Todavía no se puede colocar nuestro periódico en el número uno de los otros muchos que honran la prensa mexicana; pero… ¡Quizá más tarde! ¡Tal vez en la decadencia de nuestra vida, se recordará con placer, que unas pobres hijas de México, deseosas del progreso de su país; no descuidaron (aun a costa de muchos sacrificios) contribuir con sus humildes líneas, para lograr en su patrio suelo, esa regeneración sublime del sexo femenino, que se llama: ¡la emancipación de la mujer! Quizá entonces, este periódico que es hoy un insignificante botón de la corona que ciñe la literatura de nuestra patria, forme una de sus más fragantes flores. Tal vez dentro de algún tiempo, habrá otras jóvenes que, siguiendo nuestro ejemplo, se lancen al difícil camino del periodismo, afrontando todas las espinas que en él se encuentran.

Laura leyó el texto en voz alta, nadie lloró, ni una lágrima cayó, a ella no se le quebró la voz. En silencio empezaron a imprimir ese ejemplar y repartieron sus reproducciones por toda la ciudad. Nadie volvió a hablar del asunto. El curso terminó, llegaron las vacaciones. Algunas ya no regresaron al siguiente año escolar, otras sí volvieron para cursar nuevas asignaturas. Laura siguió en la Escuela de Artes y Oficios. A los pocos años se convirtió en maestra. Nunca se volvió a hablar de tener una publicación propia, pero la esperanza nunca desapareció de su alma.

Una tarde, mientras acostaba a su pequeño hijo en la cuna, alguien tocó a su puerta. Le sorprendió ver a su querida maestra Mateana Murguía. Se abrazaron. La mujer traía varios papeles en la mano. Segura, mirándola a los ojos, le extendió los documentos y le dijo: “Se que te unirás”. Laura leyó el primer texto, sin dejar de llorar emocionada. Cada párrafo la delataba de alguna forma:

Aquí estamos

Venimos al estadio de la prensa a llenar una necesidad: la de instruirnos y propagar la fe que nos inspiran las ciencias y las artes. La mujer contemporánea quiere abandonar para siempre el limbo de la ignorancia y con las alas levantadas desea llegar a las regiones de la luz y la verdad. Hemos procurado fundar una asociación con el fin de llevar a cabo nuestros propósitos, por medio del esfuerzo colectivo y con la protección de las clases ilustradas que confiamos alcanzar, puesto que ellas anhelan como nosotras, poner un dique al desbordamiento de las pasiones, contener el torrente de la desmoralización que arrastran la ignorancia y la miseria de la mujer. Que esta publicación logre elevar nuestras más nobles aspiraciones y los más generosos pensamientos para ganarnos un lugar en la familia, la sociedad, la patria y la humanidad.

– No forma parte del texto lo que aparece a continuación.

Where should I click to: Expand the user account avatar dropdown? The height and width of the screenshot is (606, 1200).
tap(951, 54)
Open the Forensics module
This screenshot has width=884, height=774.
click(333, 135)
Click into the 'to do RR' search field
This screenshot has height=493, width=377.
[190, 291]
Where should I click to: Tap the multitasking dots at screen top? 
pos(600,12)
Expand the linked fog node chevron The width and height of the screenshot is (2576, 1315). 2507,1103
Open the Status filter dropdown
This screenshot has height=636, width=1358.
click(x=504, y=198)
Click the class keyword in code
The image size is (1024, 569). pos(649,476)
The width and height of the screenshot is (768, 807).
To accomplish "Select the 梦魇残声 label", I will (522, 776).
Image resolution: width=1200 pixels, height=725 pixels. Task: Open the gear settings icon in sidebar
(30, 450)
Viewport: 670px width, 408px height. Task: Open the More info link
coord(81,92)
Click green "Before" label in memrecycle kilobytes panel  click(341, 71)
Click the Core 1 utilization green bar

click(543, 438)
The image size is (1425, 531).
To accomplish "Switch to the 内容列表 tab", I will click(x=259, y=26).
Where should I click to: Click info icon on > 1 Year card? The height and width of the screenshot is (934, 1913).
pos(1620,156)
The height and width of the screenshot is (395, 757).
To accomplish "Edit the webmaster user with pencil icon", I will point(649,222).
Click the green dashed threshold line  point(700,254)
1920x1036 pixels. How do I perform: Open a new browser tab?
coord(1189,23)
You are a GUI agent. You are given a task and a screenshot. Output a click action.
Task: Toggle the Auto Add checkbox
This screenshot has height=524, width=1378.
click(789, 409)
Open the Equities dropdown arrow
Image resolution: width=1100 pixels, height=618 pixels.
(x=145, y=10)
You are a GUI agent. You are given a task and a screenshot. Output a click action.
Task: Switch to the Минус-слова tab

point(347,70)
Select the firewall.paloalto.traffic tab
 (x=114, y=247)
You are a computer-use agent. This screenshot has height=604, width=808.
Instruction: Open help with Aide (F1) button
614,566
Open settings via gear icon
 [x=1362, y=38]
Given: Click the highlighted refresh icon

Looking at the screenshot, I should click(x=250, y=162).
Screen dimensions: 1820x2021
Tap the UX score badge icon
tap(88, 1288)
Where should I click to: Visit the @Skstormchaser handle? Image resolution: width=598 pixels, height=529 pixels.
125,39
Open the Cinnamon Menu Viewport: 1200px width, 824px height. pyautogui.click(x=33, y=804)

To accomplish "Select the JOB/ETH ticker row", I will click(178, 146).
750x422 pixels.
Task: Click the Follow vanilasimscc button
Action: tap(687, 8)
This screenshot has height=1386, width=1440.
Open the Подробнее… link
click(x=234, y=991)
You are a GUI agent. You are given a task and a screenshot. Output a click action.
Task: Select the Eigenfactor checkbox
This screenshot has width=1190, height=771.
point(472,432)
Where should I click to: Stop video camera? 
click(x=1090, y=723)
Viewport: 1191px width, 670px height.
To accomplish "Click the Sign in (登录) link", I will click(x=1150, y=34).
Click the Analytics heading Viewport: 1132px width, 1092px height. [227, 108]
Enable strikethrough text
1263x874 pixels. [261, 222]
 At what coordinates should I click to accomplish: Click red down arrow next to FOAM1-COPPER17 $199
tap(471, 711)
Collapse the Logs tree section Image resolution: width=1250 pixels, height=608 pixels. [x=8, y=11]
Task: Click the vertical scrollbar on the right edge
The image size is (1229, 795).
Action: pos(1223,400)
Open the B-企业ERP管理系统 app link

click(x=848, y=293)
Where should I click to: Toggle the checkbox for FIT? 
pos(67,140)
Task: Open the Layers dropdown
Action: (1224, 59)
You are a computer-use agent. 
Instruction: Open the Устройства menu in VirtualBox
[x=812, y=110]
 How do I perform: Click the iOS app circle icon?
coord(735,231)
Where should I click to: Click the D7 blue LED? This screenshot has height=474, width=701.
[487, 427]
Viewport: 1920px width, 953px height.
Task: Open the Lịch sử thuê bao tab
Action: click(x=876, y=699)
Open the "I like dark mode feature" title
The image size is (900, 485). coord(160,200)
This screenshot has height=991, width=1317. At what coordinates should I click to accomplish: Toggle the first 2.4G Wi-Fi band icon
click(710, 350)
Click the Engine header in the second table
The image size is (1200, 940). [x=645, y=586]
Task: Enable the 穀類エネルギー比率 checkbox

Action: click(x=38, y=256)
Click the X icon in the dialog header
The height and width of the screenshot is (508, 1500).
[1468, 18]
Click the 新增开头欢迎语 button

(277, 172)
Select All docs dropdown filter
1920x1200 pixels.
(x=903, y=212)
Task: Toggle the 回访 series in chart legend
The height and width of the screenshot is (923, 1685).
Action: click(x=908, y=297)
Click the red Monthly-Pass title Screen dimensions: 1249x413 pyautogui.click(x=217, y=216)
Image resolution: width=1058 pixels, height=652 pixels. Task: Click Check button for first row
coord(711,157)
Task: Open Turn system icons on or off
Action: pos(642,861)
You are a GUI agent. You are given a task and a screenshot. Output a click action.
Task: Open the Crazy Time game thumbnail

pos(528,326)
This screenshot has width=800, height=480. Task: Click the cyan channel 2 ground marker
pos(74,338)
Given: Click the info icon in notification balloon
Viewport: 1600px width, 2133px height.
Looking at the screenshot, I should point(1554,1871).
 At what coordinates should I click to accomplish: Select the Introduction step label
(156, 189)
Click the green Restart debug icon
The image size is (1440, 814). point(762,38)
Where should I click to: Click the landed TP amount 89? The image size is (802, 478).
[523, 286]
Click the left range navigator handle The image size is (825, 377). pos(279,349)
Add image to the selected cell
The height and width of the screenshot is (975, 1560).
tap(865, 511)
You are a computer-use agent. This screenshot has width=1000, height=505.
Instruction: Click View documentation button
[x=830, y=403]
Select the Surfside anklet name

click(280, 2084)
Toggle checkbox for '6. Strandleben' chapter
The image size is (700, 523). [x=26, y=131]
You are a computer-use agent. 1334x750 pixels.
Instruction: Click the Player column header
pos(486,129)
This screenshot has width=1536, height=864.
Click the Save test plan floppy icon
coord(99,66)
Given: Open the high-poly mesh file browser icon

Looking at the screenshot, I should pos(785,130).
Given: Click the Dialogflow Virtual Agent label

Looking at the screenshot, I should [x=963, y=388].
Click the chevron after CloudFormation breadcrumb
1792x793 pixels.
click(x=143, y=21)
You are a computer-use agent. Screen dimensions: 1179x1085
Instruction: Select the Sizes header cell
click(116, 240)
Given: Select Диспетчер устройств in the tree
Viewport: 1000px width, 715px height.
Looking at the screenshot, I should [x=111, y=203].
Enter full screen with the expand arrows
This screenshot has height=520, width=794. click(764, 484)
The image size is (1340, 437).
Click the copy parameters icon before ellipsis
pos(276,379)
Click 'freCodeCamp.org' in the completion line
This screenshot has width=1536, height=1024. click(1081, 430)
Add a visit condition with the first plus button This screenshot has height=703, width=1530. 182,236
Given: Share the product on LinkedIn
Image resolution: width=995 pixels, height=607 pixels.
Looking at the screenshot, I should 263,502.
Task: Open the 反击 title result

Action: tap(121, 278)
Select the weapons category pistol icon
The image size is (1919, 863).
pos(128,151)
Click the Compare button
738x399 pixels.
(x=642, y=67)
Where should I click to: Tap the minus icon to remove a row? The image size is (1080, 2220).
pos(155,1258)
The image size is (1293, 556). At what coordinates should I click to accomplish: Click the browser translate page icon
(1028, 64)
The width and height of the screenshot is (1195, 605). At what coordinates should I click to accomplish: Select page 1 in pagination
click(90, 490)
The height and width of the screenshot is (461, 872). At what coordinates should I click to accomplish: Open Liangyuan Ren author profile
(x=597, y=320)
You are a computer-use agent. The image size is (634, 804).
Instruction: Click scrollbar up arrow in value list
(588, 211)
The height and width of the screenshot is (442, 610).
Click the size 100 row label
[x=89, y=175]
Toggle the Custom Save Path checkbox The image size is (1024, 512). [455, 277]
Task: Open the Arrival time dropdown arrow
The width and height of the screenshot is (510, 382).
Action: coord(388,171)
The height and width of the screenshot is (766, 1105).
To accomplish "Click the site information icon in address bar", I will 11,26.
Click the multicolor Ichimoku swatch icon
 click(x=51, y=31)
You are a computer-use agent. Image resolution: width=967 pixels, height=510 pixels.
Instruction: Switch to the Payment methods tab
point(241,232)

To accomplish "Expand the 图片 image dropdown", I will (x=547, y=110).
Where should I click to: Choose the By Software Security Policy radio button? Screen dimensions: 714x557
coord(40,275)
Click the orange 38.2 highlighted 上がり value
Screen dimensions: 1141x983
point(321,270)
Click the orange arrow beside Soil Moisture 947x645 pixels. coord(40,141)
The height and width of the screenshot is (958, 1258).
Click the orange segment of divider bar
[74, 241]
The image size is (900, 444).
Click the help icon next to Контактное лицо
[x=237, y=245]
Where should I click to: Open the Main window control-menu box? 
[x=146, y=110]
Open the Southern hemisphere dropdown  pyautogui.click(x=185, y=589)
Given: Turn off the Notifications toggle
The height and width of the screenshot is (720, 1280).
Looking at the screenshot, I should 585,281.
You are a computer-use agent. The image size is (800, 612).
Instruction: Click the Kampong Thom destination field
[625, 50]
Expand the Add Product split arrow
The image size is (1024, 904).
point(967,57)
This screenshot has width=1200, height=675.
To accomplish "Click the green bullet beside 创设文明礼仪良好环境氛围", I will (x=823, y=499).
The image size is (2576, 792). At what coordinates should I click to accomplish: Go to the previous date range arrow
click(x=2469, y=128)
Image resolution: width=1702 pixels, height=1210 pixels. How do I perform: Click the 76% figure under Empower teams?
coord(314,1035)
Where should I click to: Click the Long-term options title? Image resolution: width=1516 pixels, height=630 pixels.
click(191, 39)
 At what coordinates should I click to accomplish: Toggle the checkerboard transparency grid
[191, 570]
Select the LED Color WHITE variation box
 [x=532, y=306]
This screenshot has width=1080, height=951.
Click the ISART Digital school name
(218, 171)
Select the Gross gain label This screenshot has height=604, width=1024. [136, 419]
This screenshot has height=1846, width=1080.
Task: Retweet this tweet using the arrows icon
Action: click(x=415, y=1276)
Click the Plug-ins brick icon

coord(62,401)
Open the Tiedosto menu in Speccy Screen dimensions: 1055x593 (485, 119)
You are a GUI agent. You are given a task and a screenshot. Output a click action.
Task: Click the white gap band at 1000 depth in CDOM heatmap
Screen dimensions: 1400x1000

De inmediato dijo que sí, que se unía, que contaran con ella, con su pluma y sus palabras. Así, el 4 de diciembre de 1887 Laura celebraba en una oficina ubicada en de la calle Cinco de mayo número 16 con otras maestras y amigas haber dado a luz el primer número del semanario Violetas del Anáhuac. Esta vez, nada las callaría, nada las detendría.

Entonces, Laura abre los ojos, le pide a esa joven reportera que titule la entrevista: ¡Aquí estamos! Y empieza a compartir su testimonio.